[Start of Attachment]

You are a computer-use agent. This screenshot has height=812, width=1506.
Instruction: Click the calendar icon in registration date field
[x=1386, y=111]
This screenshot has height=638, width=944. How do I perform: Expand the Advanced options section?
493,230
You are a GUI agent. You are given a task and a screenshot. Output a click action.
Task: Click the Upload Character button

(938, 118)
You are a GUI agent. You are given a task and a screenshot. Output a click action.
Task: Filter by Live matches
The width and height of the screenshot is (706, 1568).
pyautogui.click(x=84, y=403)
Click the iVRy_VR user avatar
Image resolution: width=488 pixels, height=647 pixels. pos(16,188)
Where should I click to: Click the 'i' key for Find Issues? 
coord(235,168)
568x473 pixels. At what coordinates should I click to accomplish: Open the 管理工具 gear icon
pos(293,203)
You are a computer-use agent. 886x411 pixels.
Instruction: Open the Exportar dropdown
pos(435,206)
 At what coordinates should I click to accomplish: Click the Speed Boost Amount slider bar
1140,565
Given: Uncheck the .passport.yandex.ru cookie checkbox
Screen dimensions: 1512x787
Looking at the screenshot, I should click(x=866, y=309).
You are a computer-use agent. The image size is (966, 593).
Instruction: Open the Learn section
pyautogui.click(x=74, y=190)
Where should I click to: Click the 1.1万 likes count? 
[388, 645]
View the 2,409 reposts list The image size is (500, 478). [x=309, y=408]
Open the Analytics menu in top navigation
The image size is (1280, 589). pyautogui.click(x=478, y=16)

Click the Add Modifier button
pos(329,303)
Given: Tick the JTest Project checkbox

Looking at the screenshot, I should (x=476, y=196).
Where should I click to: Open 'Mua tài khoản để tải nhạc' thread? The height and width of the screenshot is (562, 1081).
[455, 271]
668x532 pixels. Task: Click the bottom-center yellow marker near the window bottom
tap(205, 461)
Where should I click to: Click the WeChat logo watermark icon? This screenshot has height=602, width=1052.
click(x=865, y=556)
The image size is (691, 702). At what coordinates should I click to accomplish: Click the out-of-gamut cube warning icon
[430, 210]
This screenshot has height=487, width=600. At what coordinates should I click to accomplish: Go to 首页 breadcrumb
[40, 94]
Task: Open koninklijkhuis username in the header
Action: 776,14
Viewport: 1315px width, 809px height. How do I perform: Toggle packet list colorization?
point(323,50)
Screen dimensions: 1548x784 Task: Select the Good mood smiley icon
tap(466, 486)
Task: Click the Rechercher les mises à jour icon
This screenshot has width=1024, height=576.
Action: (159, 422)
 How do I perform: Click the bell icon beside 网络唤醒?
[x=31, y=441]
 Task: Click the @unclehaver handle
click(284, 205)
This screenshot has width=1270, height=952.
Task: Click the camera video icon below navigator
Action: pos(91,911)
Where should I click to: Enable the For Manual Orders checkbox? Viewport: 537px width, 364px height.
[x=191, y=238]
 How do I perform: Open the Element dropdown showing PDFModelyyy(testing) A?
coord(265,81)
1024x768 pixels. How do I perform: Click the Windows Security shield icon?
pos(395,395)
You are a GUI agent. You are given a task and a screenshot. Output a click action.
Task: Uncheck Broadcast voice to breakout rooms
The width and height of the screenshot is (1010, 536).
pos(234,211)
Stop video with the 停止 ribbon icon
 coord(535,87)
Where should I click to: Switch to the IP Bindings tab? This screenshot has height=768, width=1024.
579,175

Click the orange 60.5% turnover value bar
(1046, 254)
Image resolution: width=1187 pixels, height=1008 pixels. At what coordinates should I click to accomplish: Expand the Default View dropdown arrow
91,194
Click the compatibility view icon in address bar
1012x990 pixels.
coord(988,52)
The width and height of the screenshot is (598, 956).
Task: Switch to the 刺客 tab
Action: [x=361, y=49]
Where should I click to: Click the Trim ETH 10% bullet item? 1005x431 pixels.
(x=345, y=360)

[End of Attachment]

#### [Action item]
Every single line of the listing must be retyped exactly.

#### [Answer to this task]
You are a computer-use agent. This screenshot has height=812, width=1506.
Instruction: Click the calendar icon in registration date field
[x=1386, y=111]
This screenshot has height=638, width=944. How do I perform: Expand the Advanced options section?
493,230
You are a GUI agent. You are given a task and a screenshot. Output a click action.
Task: Click the Upload Character button

(938, 118)
You are a GUI agent. You are given a task and a screenshot. Output a click action.
Task: Filter by Live matches
The width and height of the screenshot is (706, 1568).
pyautogui.click(x=84, y=403)
Click the iVRy_VR user avatar
Image resolution: width=488 pixels, height=647 pixels. pos(16,188)
Where should I click to: Click the 'i' key for Find Issues? 
coord(235,168)
568x473 pixels. At what coordinates should I click to accomplish: Open the 管理工具 gear icon
pos(293,203)
You are a computer-use agent. 886x411 pixels.
Instruction: Open the Exportar dropdown
pos(435,206)
 At what coordinates should I click to accomplish: Click the Speed Boost Amount slider bar
1140,565
Given: Uncheck the .passport.yandex.ru cookie checkbox
Screen dimensions: 1512x787
Looking at the screenshot, I should click(x=866, y=309).
You are a computer-use agent. The image size is (966, 593).
Instruction: Open the Learn section
pyautogui.click(x=74, y=190)
Where should I click to: Click the 1.1万 likes count? 
[388, 645]
View the 2,409 reposts list The image size is (500, 478). [x=309, y=408]
Open the Analytics menu in top navigation
The image size is (1280, 589). pyautogui.click(x=478, y=16)

Click the Add Modifier button
pos(329,303)
Given: Tick the JTest Project checkbox

Looking at the screenshot, I should (x=476, y=196).
Where should I click to: Open 'Mua tài khoản để tải nhạc' thread? The height and width of the screenshot is (562, 1081).
[455, 271]
668x532 pixels. Task: Click the bottom-center yellow marker near the window bottom
tap(205, 461)
Where should I click to: Click the WeChat logo watermark icon? This screenshot has height=602, width=1052.
click(x=865, y=556)
The image size is (691, 702). At what coordinates should I click to accomplish: Click the out-of-gamut cube warning icon
[430, 210]
This screenshot has height=487, width=600. At what coordinates should I click to accomplish: Go to 首页 breadcrumb
[40, 94]
Task: Open koninklijkhuis username in the header
Action: 776,14
Viewport: 1315px width, 809px height. How do I perform: Toggle packet list colorization?
point(323,50)
Screen dimensions: 1548x784 Task: Select the Good mood smiley icon
tap(466, 486)
Task: Click the Rechercher les mises à jour icon
This screenshot has width=1024, height=576.
Action: (159, 422)
 How do I perform: Click the bell icon beside 网络唤醒?
[x=31, y=441]
 Task: Click the @unclehaver handle
click(284, 205)
This screenshot has width=1270, height=952.
Task: Click the camera video icon below navigator
Action: pos(91,911)
Where should I click to: Enable the For Manual Orders checkbox? Viewport: 537px width, 364px height.
[x=191, y=238]
 How do I perform: Open the Element dropdown showing PDFModelyyy(testing) A?
coord(265,81)
1024x768 pixels. How do I perform: Click the Windows Security shield icon?
pos(395,395)
You are a GUI agent. You are given a task and a screenshot. Output a click action.
Task: Uncheck Broadcast voice to breakout rooms
The width and height of the screenshot is (1010, 536).
pos(234,211)
Stop video with the 停止 ribbon icon
 coord(535,87)
Where should I click to: Switch to the IP Bindings tab? This screenshot has height=768, width=1024.
579,175

Click the orange 60.5% turnover value bar
(1046, 254)
Image resolution: width=1187 pixels, height=1008 pixels. At what coordinates should I click to accomplish: Expand the Default View dropdown arrow
91,194
Click the compatibility view icon in address bar
1012x990 pixels.
coord(988,52)
The width and height of the screenshot is (598, 956).
Task: Switch to the 刺客 tab
Action: [x=361, y=49]
Where should I click to: Click the Trim ETH 10% bullet item? 1005x431 pixels.
(x=345, y=360)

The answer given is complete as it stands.